**THE REQUEST:** Reproduce verbatim the stretch from the line containing "Task: Open the Chart view tab" through the end of the material, leaving out the pictures.

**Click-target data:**
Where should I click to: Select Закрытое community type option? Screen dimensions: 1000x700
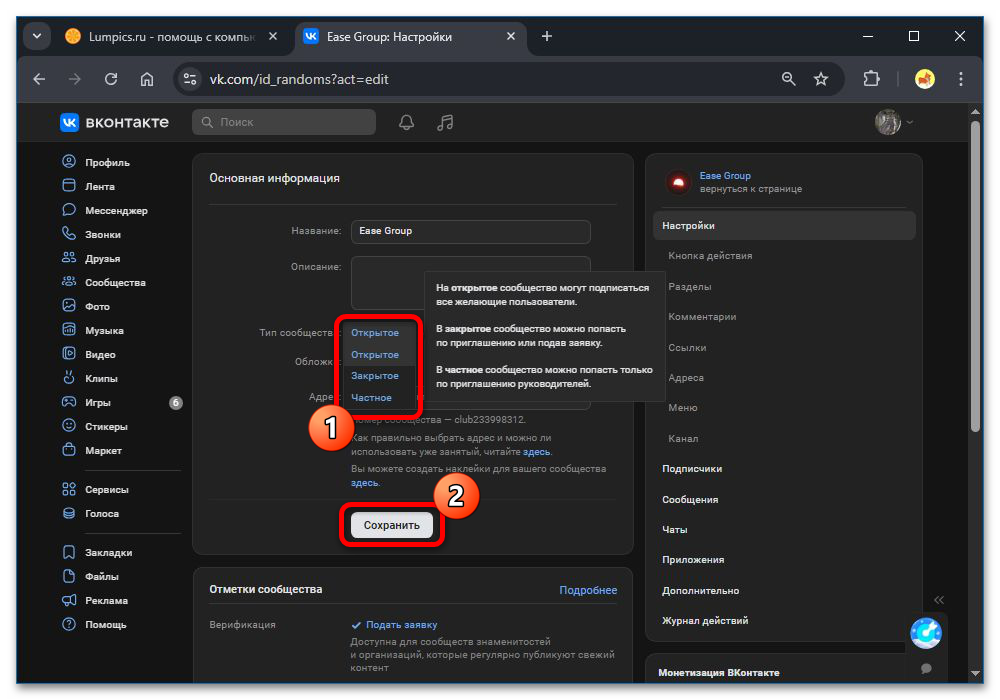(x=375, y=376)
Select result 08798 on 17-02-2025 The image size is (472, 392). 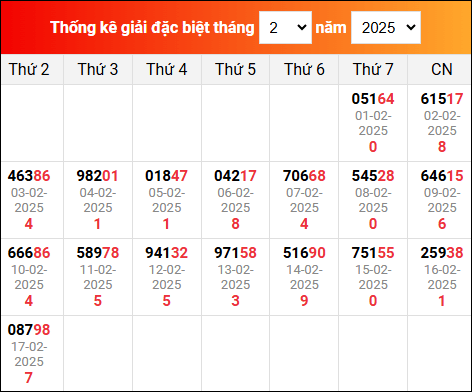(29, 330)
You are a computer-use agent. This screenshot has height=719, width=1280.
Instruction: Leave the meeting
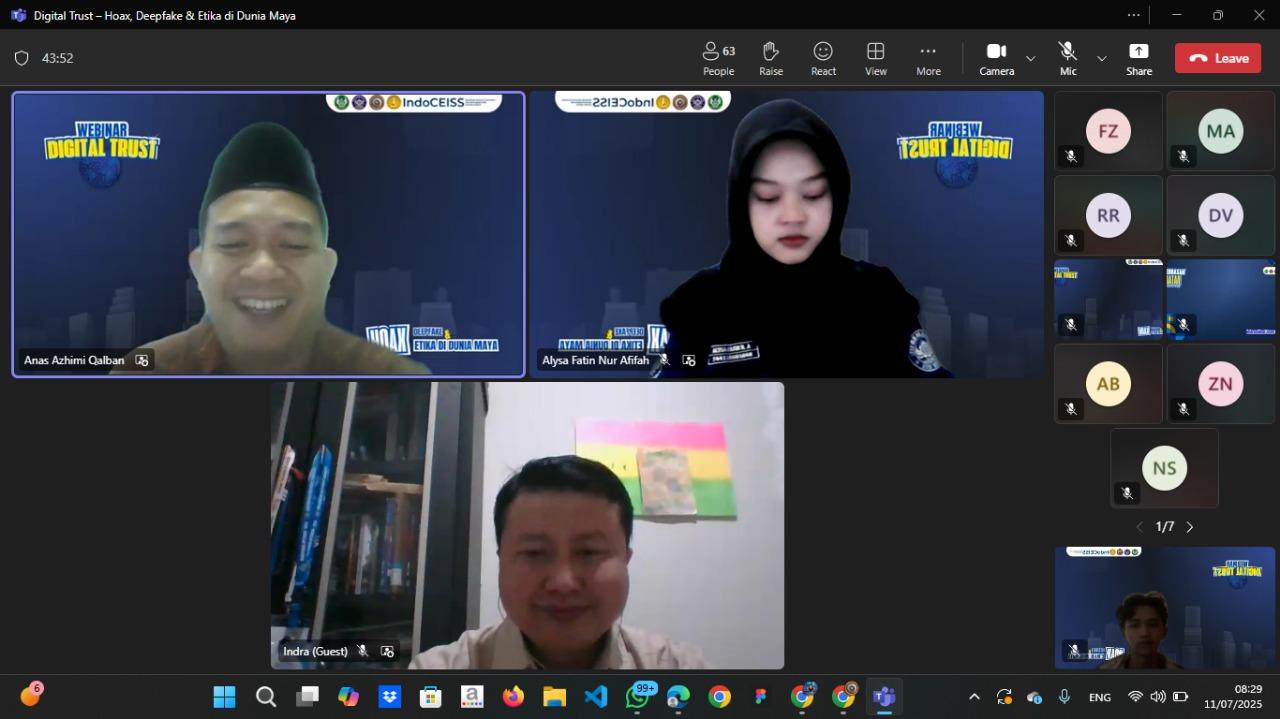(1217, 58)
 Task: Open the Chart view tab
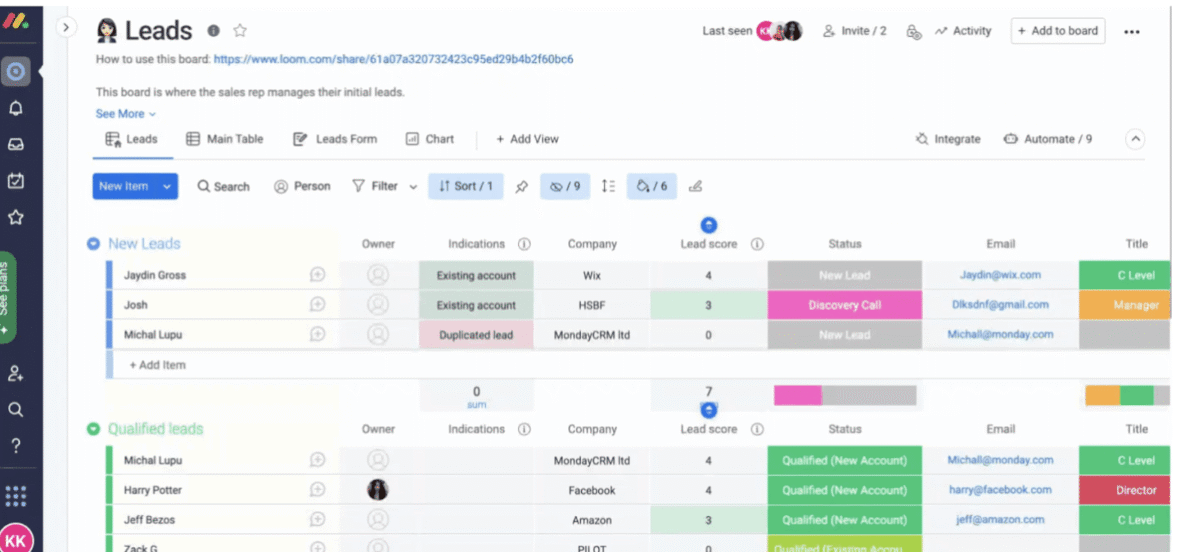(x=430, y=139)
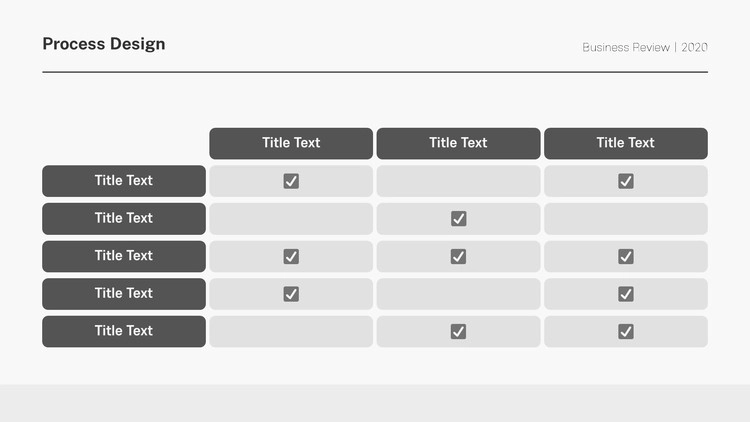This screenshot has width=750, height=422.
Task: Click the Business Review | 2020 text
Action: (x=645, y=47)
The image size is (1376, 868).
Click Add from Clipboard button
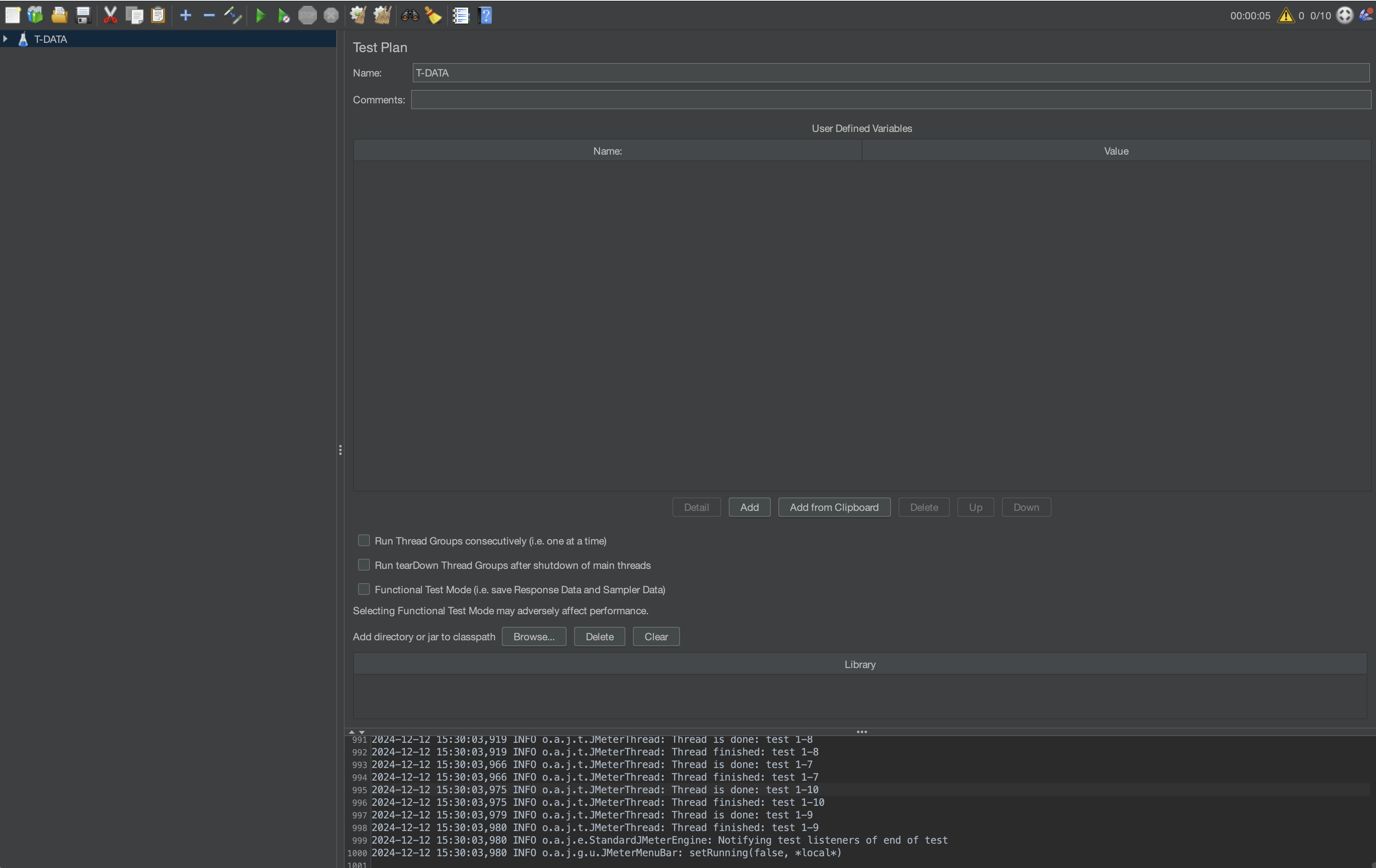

**EXERCISE RESPONSE:**
 Task: Open the Chart view tab
(x=430, y=139)
This screenshot has width=750, height=422.
Task: Click the Business Review | 2020 text
Action: (x=645, y=47)
The image size is (1376, 868).
Click Add from Clipboard button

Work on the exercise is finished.